(Saved data entries)
■ ■ ■ ■

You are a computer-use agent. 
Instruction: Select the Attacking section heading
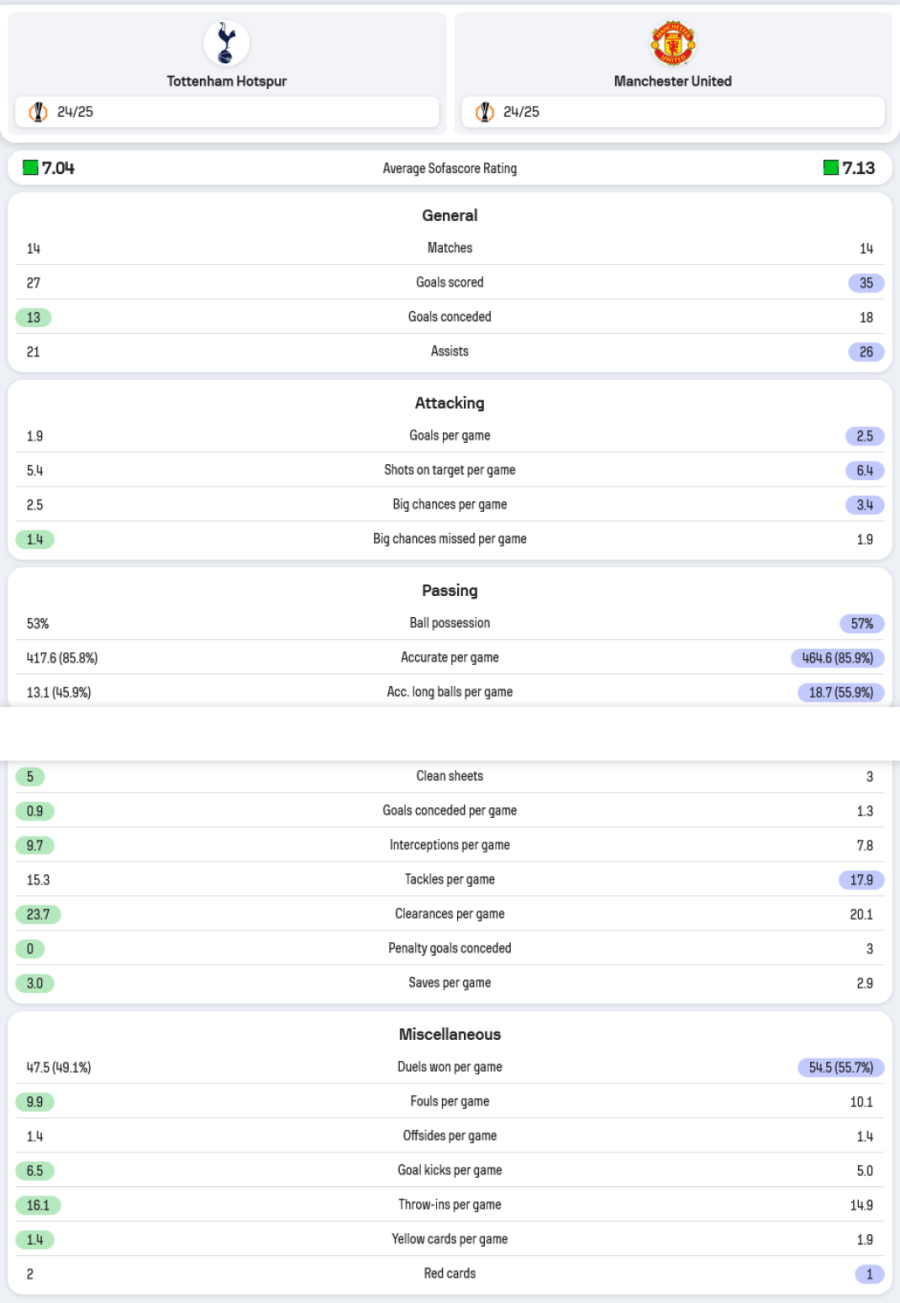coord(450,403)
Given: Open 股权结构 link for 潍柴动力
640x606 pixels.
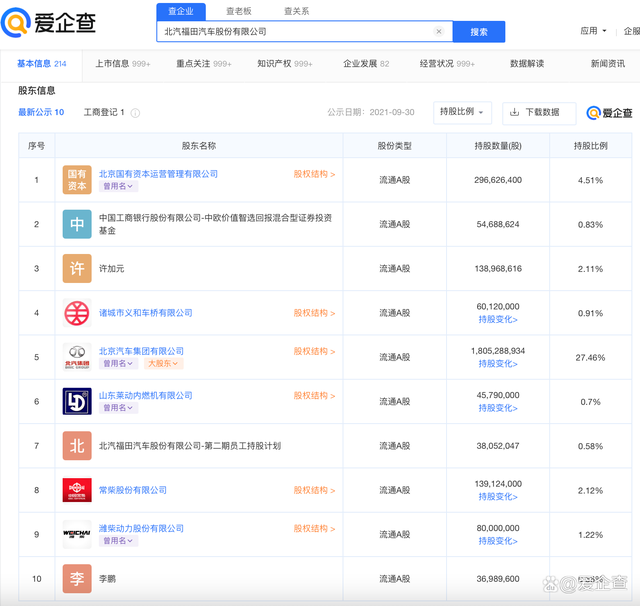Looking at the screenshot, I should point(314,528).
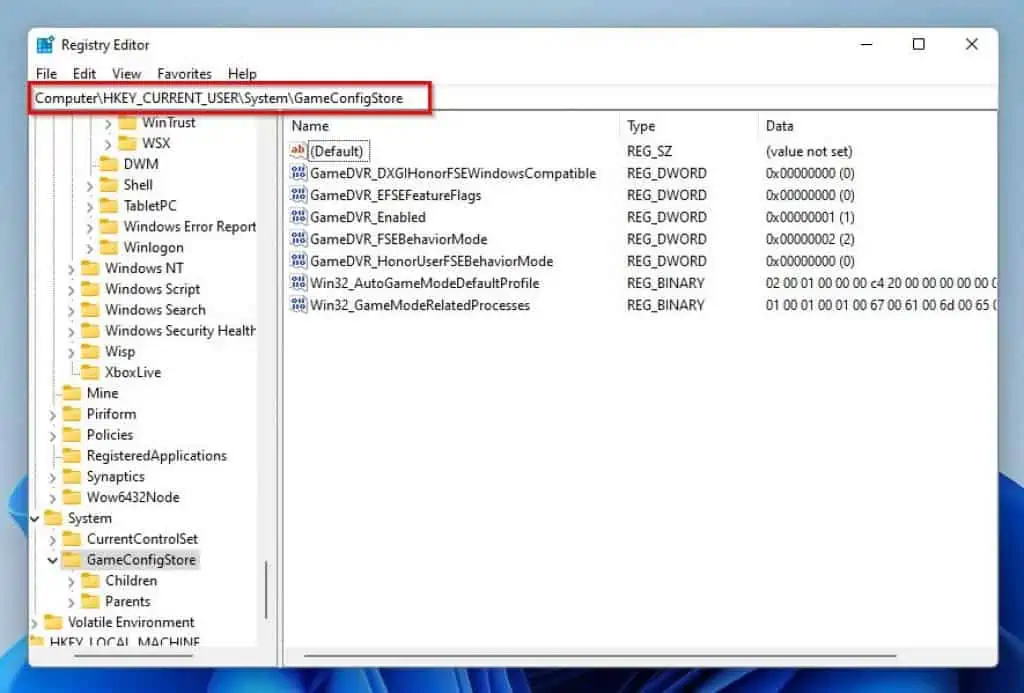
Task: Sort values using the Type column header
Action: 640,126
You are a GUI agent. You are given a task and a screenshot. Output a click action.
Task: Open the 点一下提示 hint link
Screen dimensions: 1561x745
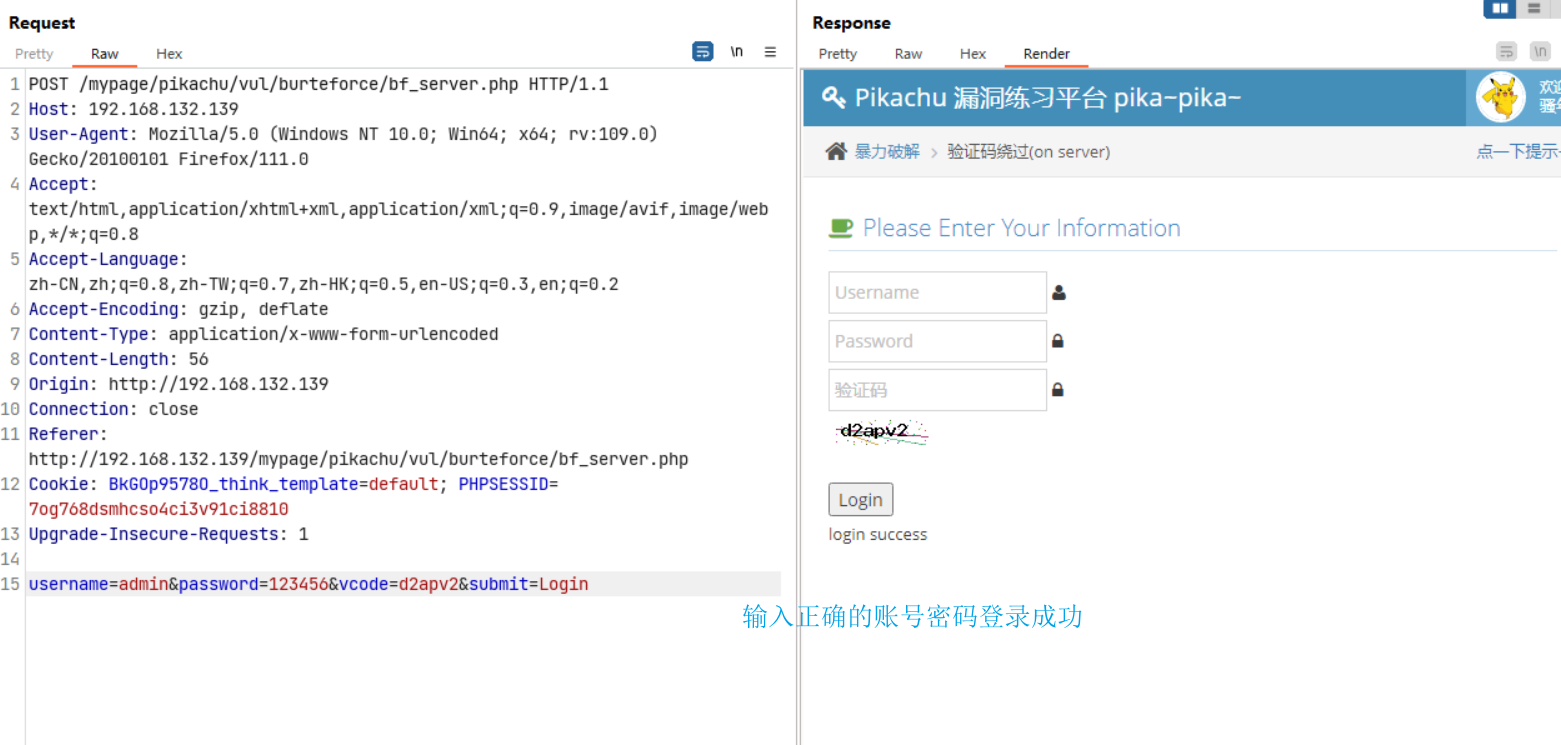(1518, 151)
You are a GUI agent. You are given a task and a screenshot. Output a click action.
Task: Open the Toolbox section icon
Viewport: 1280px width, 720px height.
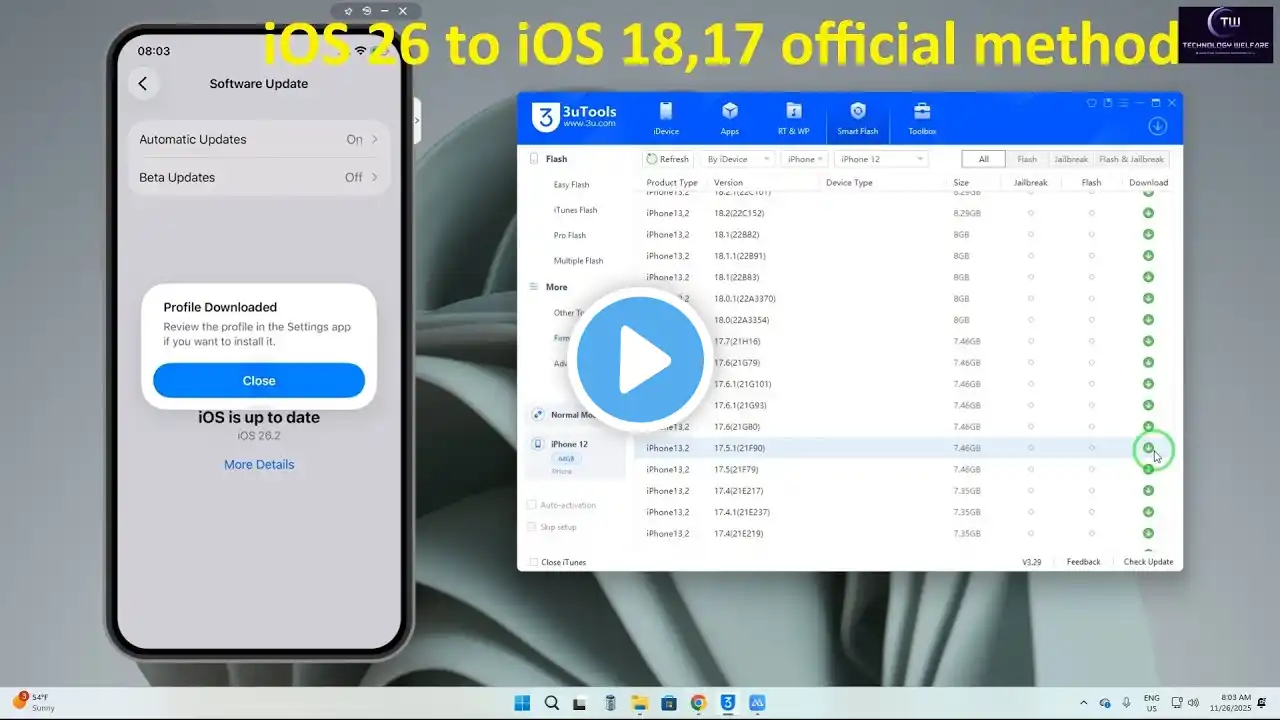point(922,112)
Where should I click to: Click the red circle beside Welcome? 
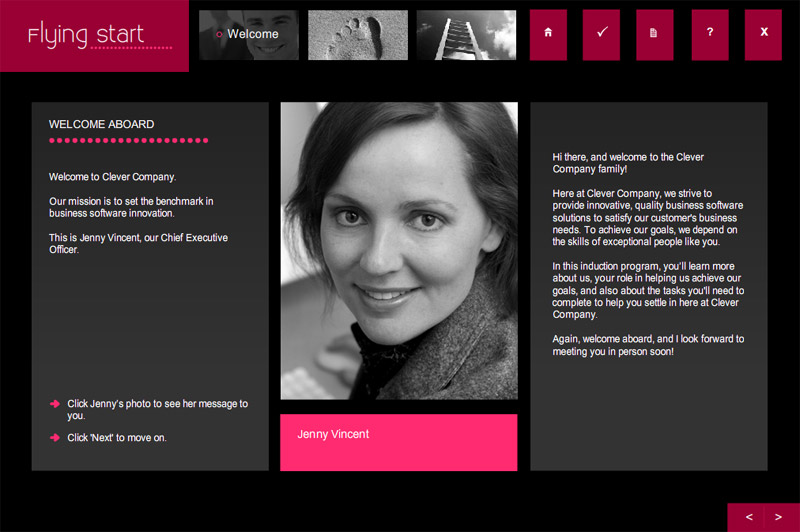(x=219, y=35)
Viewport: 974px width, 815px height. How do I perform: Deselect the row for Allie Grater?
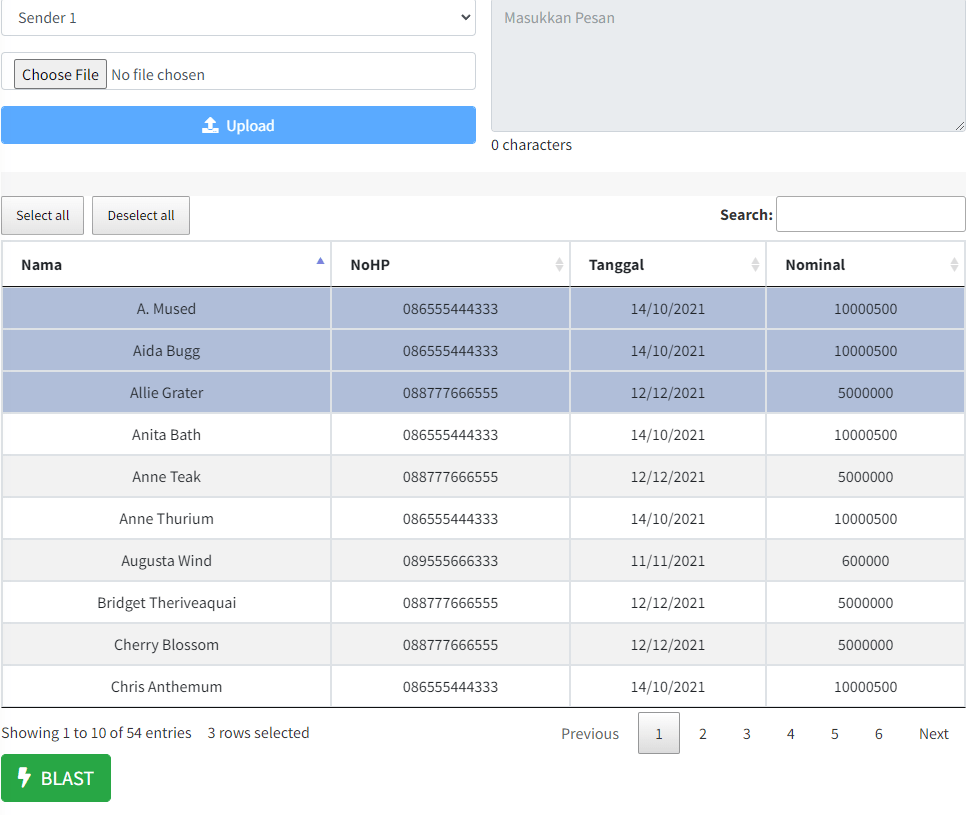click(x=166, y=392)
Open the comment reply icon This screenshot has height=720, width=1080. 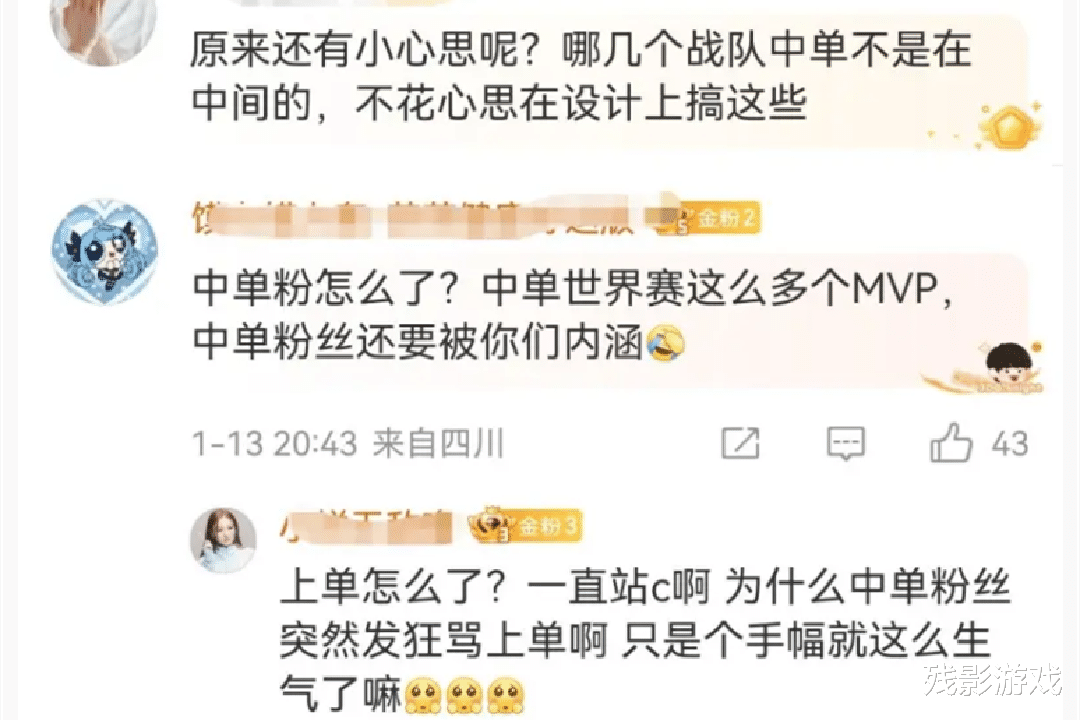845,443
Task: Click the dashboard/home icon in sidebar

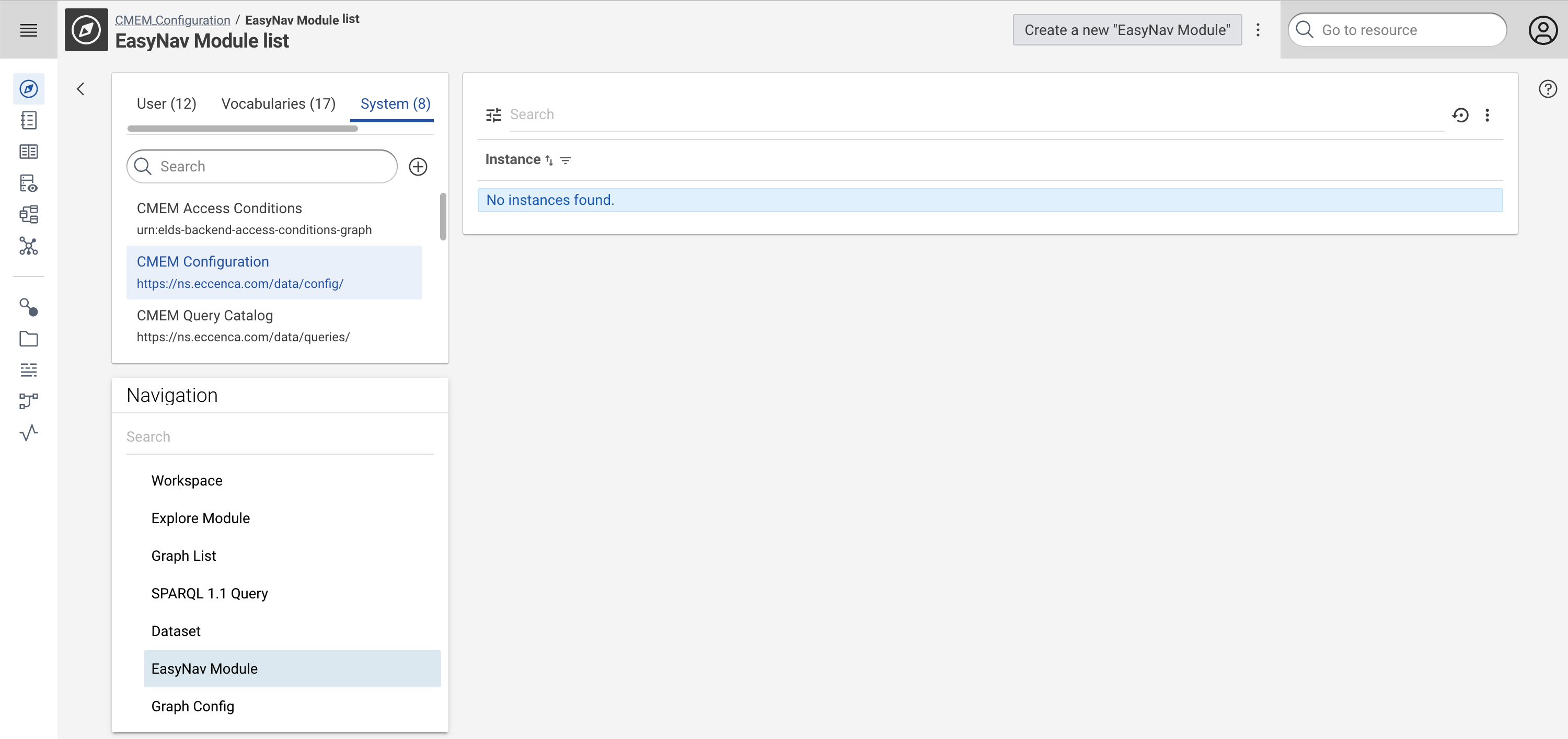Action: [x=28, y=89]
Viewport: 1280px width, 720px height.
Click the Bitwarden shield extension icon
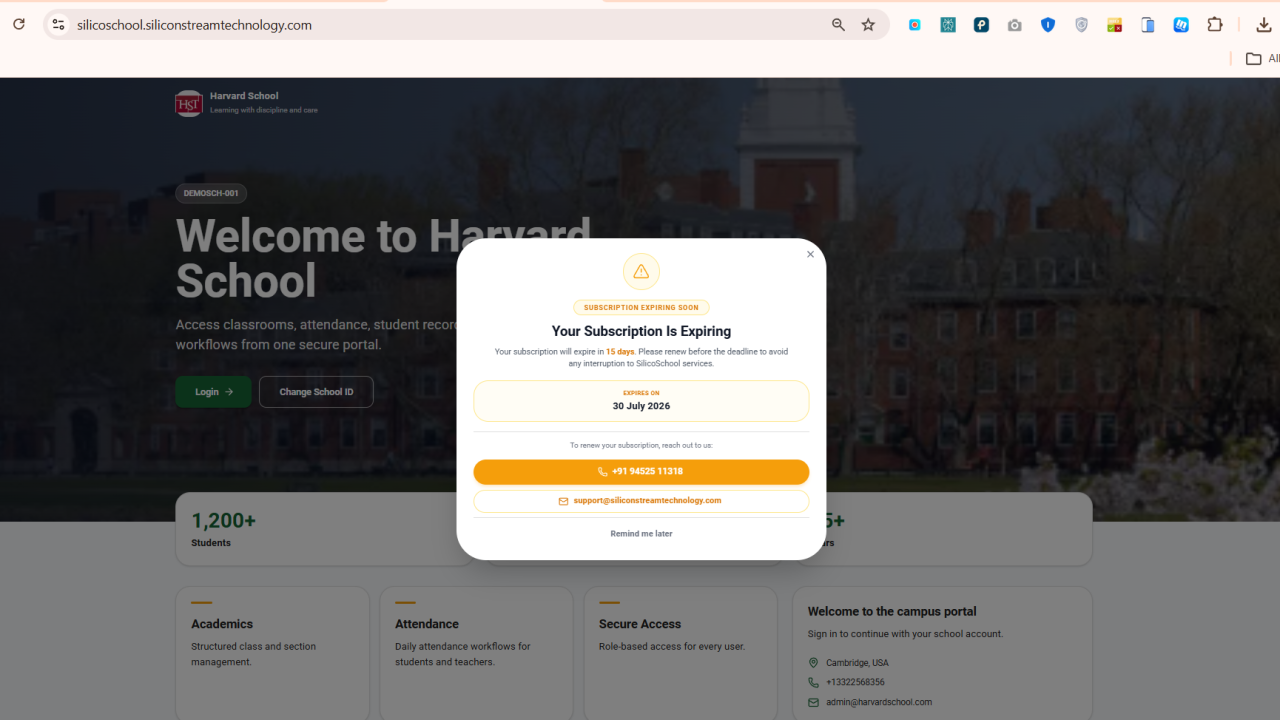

■ ■ ■ ■

PROBLEM TO SOLVE ::
Among the lines above, count those that include the word "link". Give only the result.

OUTPUT OF THE EXERCISE ::
2